Objectively speaking, Skype Station is pretty slick: it’s easy to use, fairly reliable, performant and delivers a great experience all around. Over time, I want to improve on what Skype Station can do — better image quality, easier to use etc. One thing Skype Station isn’t good at, is being portable.

We have a fairly nice backyard and I think my wife would like to work outside, amidst all the gross fresh air and nature. I prototyped some ideas for getting decent audio in the backyard — but I’m waiting on the cost of Raspberry Pi’s to come down in order to work on making it a bit more robust.

But what about video? I had previously performed some ad-hoc tests using a bridge camera (funny enough, it was the camera I originally built Skype Station around) but the ease of setup and use was a weak point. Using a mobile phone or a webcam addresses the ease of setup but now I have to deal with battery life and abysmal image quality.

Last year, Insta360 announced a very exciting webcam that threw a ton of buzzwords at us: 4K, gimbal, AI, etc. I was definitely interested — but I’ve also been ‘burned’ by Insta360 before…

Memory lane with Insta360

I own the Insta360 ONE camera which is neat. A single device that lets you take a spherical photo? That’s awesome (and totally handy for doing house-walkthroughs). My problem was with the software - or at least the Android experience. You couldn’t really do anything meaningful with the camera without physically tethering it it. Essentially, it turns your phone into a glorified Bluetooth shutter button for the otherwise fairly awesome gear.

Wirelessly tethering to the camera was a mess too - think olden days of wondering if the damn thing will pair or not.

So I wasn’t keen on being a guinea-pig for this camera. By sheer luck, a colleague of mine was excited enough to go for it and I let me try it out.

The contenders

I have a fairly decent camera line-up to test ranging from full-frame all the way down to the ubiquitous webcam of the 2000s.

 

The lineup of cameras for my test

 

For the tests to be meaningful and allow each camera to perform at its best:

  • Each camera is tested with the best available video settings including hand-tuned color-grading for each camera

  • The camera is mounted into the same teleprompter setup with minor positioning adjustments as needed to keep the framing as consistent as possible (to account for different focal lengths)

  • A mannequin head mounted on a tripod was used as a subject to ensure minimize/eliminate any influence subject-positioning might have

  • Where possible/feasible, I locked-off as many settings as possible (i.e., white-balance)

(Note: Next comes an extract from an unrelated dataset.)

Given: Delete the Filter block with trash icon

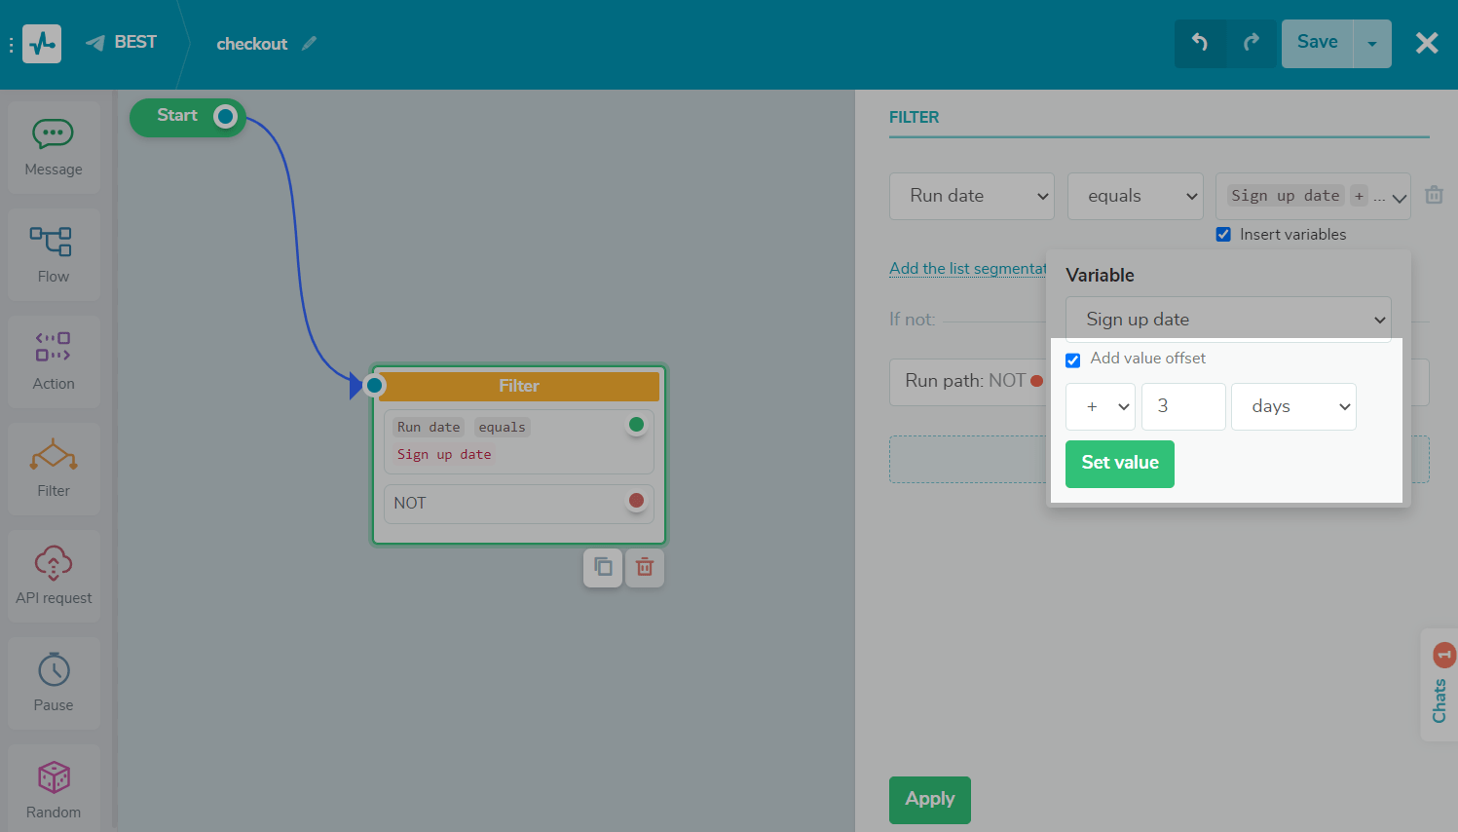Looking at the screenshot, I should pos(645,567).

  • Lighting was controlled for the environment and consistent from camera to camera. For some of the cameras, I needed to move the lighting ever so slightly further away in order to keep the lights out of frame

The test environment

Note

One thing to note though: although I did tune each camera to try and give the best results, the ZV-E10 has a not-insignificant advantage since it’s dedicated to Skype Station and has had the most time spend fine-tuning.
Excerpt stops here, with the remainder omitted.